ZU ERLEDIGENDE AUFGABEN
(1) Was ist laut dem Textauszug über Kardinal Newmans Wappen darin abgebildet?
(2) Führen Sie den Textauszug über Kardinal Newmans Wappen im Anschluss an seinen letzten Satz weiter.

TEXTAUSZUG
===============

Im Wappen von Kardinal Newman sind drei rote Herzen abgebildet, in denen wir einen Hinweis auf die heiligste Dreifaltigkeit sehen dürfen. Die drei göttlichen Personen führen einen ewigen Dialog der Liebe – sozusagen „cor ad cor“. In diesen Strom des göttlichen Lebens und Liebens wollte Gott auch den Menschen einbeziehen. Deshalb nahm die zweite göttliche Person, der Sohn, im Schoß der Jungfrau Maria eine menschliche Natur an. Er, der in unzugänglichem Licht wohnt (vgl. 1 Tim 6,16) und eins ist mit dem Vater und dem Heiligen Geist (die beiden Herzen im oberen Feld), ist in diese Welt herabgestiegen (das Herz im unteren Feld) und in allem uns gleich geworden außer der Sünde.

Durch die Menschwerdung des Sohnes Gottes wurde die Geschichte, die seit dem Fall Adams von der Sünde gezeichnet war, zu einer Geschichte des Heils. In Christus hat Gott sein innerstes Geheimnis offenbart, gleichsam sein Herz aufgetan und den Menschen zu einer neuen Würde erhoben. „Christus ist gekommen, eine neue Welt zu schaffen. Er kam in die Welt, um sie in sich selbst zu erneuern, einen neuen Anfang zu setzen, selbst der Anfang der Schöpfung Gottes zu sein, alles in sich zu sammeln und in sich als dem Haupt zusammenzufassen“. Dieses ist das Neue, das Christus in die Welt gebracht hat: Eine himmlische Lehre, eine Ordnung von heiligen und übernatürlichen Wahrheiten, die aufzunehmen und weiterzugeben sind, denn er ist unser Prophet; die nach seinem Beispiel selbst unter Leiden festzuhalten sind, denn er ist unser Priester; die zu befolgen sind, denn er ist unser König“[1].

===============

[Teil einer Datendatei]
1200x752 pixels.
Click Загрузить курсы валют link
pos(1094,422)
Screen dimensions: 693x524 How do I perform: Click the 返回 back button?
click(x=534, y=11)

===============

LÖSUNGEN
(1) Drei rote Herzen.

(2)
Jesus Christus ist das endgültige Wort des Vaters. Es gibt „nur einen Namen in der ganzen Welt, der lebt; es ist der Name des einen, der seine Jahre in der Verborgenheit verbrachte und den Tod eines Übeltäters starb. Achtzehnhundert Jahre sind seit jener Zeit vergangen, aber immer noch übt er seinen Einfluss aus auf den menschlichen Geist“[2]. Er ist für alle gestorben und auferstanden. Er ist zum Vater heimgekehrt und hat den Heiligen Geist gesandt, durch den er in der Kirche und in den Herzen der Gläubigen geheimnisvoll, aber wirklich gegenwärtig bleibt. Gott ist nicht eine unpersönliche Macht oder Energie; er ist nicht ein Demiurg, der die Welt zwar gemacht, sich aber dann von ihr zurückgezogen hat. Er ist ein persönlicher Gott, der nicht aufhört, in Jesus Christus bis zum Ende der Zeiten persönlich – „cor ad cor“ – mit den Menschen zu sprechen. „Christus ruft uns unser ganzes Leben hindurch. Er berief uns zuerst in der Taufe“; und er ruft uns in seiner Güte noch heute, ob wir seiner Stimme gehorchen oder nicht. Wenn wir von unserer Taufe abfallen und die Taufgnade verlieren, ruft er uns zur Buße; wenn wir uns mühen, unserer Berufung zu entsprechen, ruft er uns von Gnade zu Gnade und von Heiligkeit zu Heiligkeit, solange wir das Leben haben“[3].

„Cor ad cor loquitur“: Der Mensch spricht zum Menschen.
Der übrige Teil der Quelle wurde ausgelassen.